Quote the mailing-list reply below about the PowerPC RCU torture test failure in full, character for character.

## QUOTED TEXT

* * * * * * *

Re: BUG : PowerPC RCU: torture test failed with __stack_chk_fail

From: Zhouyi Zhou
Date: Tue Apr 25 2023 - 21:31:34 EST


On Wed, Apr 26, 2023 at 8:33 AM Joel Fernandes <joel@xxxxxxxxxxxxxxxxx> wrote:
>
> On Tue, Apr 25, 2023 at 9:50 AM Zhouyi Zhou <zhouzhouyi@xxxxxxxxx> wrote:
> >
> > Hi
> >
> > On Tue, Apr 25, 2023 at 9:40 PM Christophe Leroy
> > <christophe.leroy@xxxxxxxxxx> wrote:
> > >
> > >
> > >
> > > Le 25/04/2023 à 13:06, Joel Fernandes a écrit :
> > > > On Tue, Apr 25, 2023 at 6:58 AM Zhouyi Zhou <zhouzhouyi@xxxxxxxxx> wrote:
> > > >>
> > > >> hi
> > > >>
> > > >> On Tue, Apr 25, 2023 at 6:13 PM Peter Zijlstra <peterz@xxxxxxxxxxxxx> wrote:
> > > >>>
> > > >>> On Mon, Apr 24, 2023 at 02:55:11PM -0400, Joel Fernandes wrote:
> > > >>>> This is amazing debugging Boqun, like a boss! One comment below:
> > > >>>>
> > > >>>>>>> Or something simple I haven't thought of? :)
> > > >>>>>>
> > > >>>>>> At what points can r13 change? Only when some particular functions are
> > > >>>>>> called?

* * * * * * *

## RECORDS SUPPLIED
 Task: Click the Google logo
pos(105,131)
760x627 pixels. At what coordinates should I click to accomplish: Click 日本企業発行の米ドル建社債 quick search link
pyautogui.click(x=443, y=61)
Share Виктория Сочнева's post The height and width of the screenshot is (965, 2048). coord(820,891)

* * * * * * *

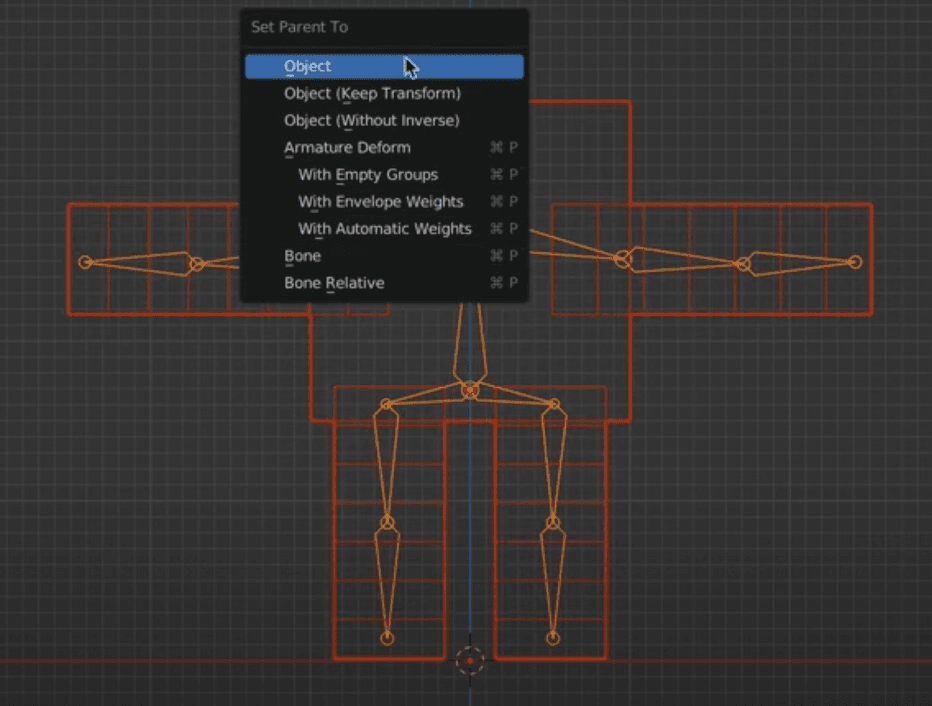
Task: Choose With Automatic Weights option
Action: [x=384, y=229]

* * * * * * *

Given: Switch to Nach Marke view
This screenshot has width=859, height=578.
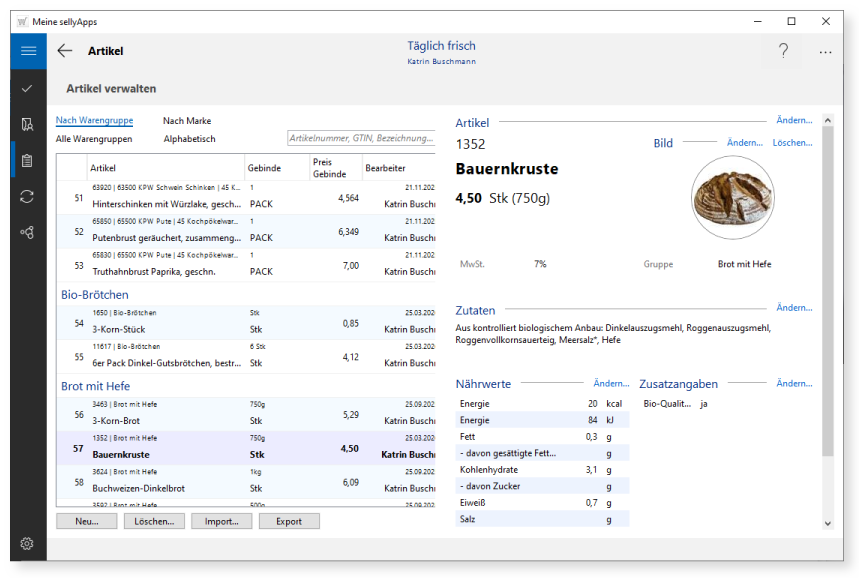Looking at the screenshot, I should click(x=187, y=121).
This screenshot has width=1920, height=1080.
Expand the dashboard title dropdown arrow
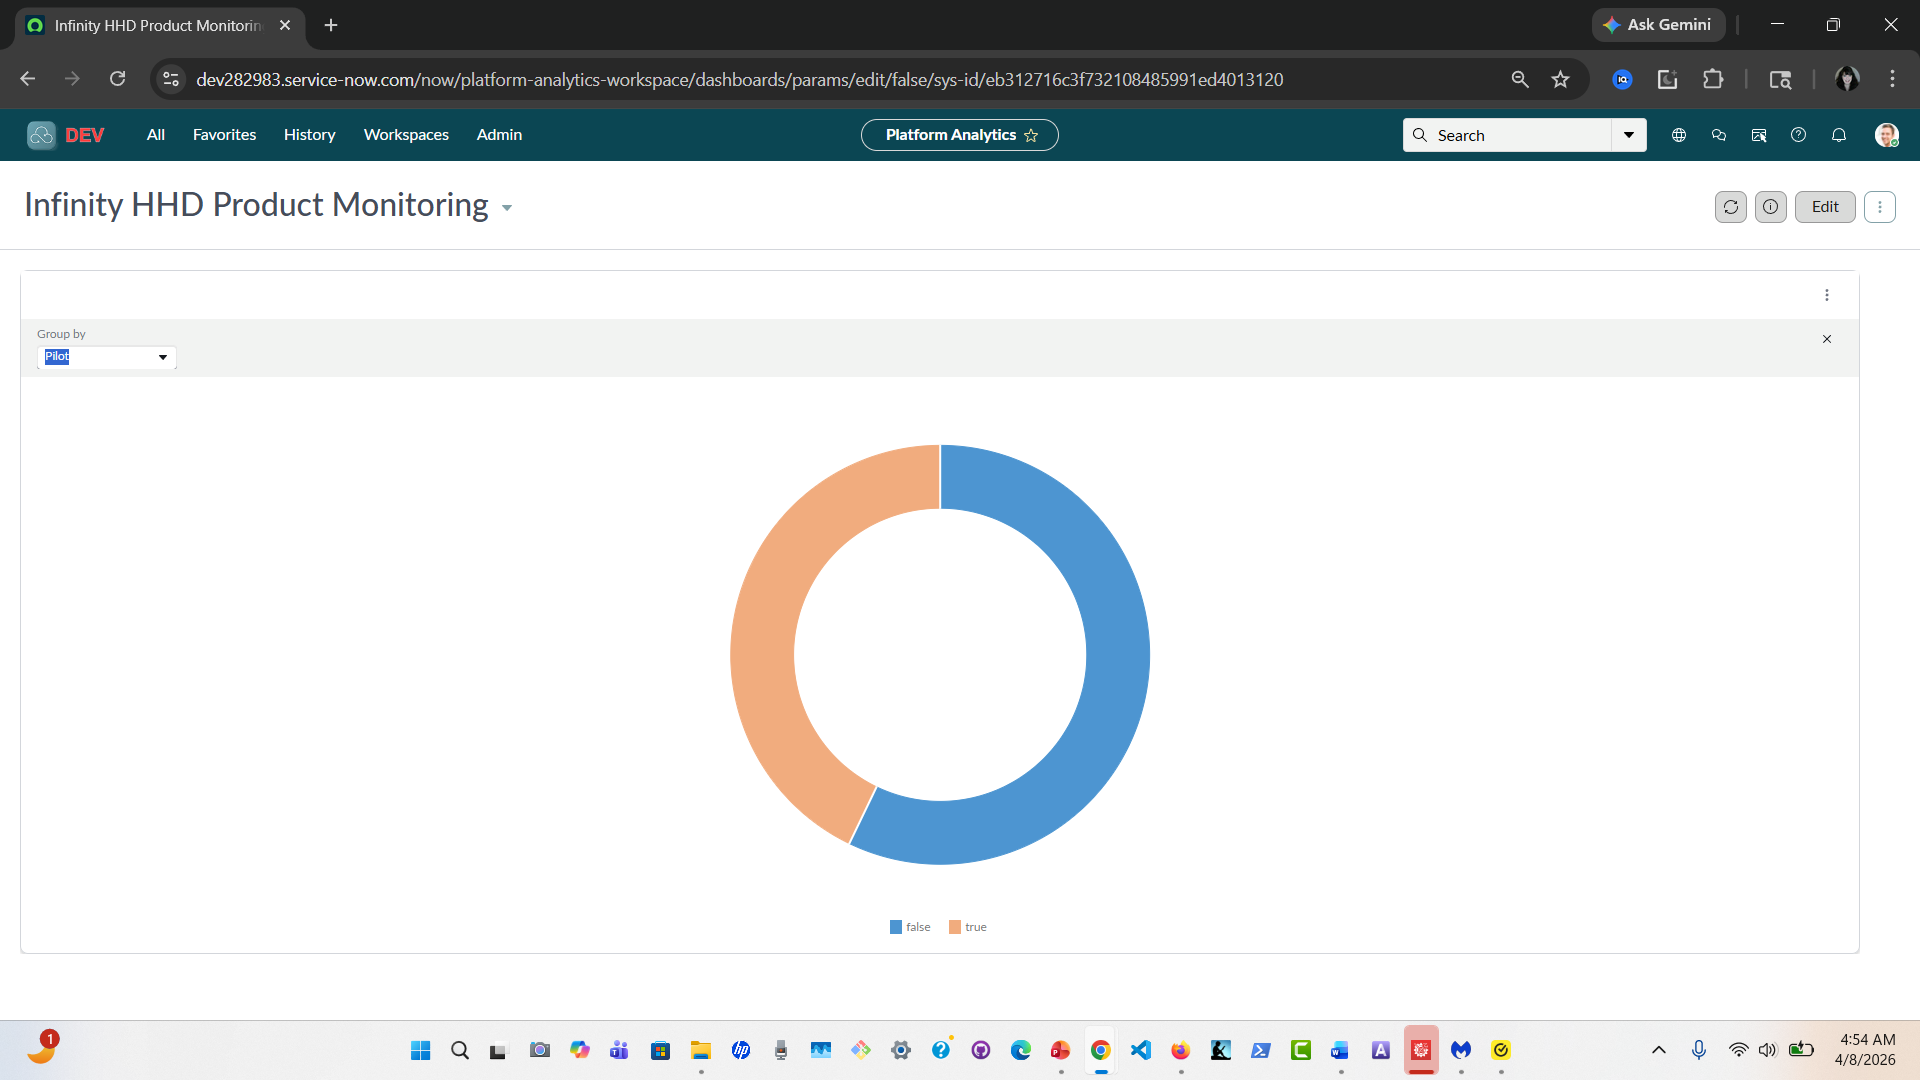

* * * * * * *

## EXERCISE RESULT
Re: BUG : PowerPC RCU: torture test failed with __stack_chk_fail

From: Zhouyi Zhou
Date: Tue Apr 25 2023 - 21:31:34 EST


On Wed, Apr 26, 2023 at 8:33 AM Joel Fernandes <joel@xxxxxxxxxxxxxxxxx> wrote:
>
> On Tue, Apr 25, 2023 at 9:50 AM Zhouyi Zhou <zhouzhouyi@xxxxxxxxx> wrote:
> >
> > Hi
> >
> > On Tue, Apr 25, 2023 at 9:40 PM Christophe Leroy
> > <christophe.leroy@xxxxxxxxxx> wrote:
> > >
> > >
> > >
> > > Le 25/04/2023 à 13:06, Joel Fernandes a écrit :
> > > > On Tue, Apr 25, 2023 at 6:58 AM Zhouyi Zhou <zhouzhouyi@xxxxxxxxx> wrote:
> > > >>
> > > >> hi
> > > >>
> > > >> On Tue, Apr 25, 2023 at 6:13 PM Peter Zijlstra <peterz@xxxxxxxxxxxxx> wrote:
> > > >>>
> > > >>> On Mon, Apr 24, 2023 at 02:55:11PM -0400, Joel Fernandes wrote:
> > > >>>> This is amazing debugging Boqun, like a boss! One comment below:
> > > >>>>
> > > >>>>>>> Or something simple I haven't thought of? :)
> > > >>>>>>
> > > >>>>>> At what points can r13 change? Only when some particular functions are
> > > >>>>>> called?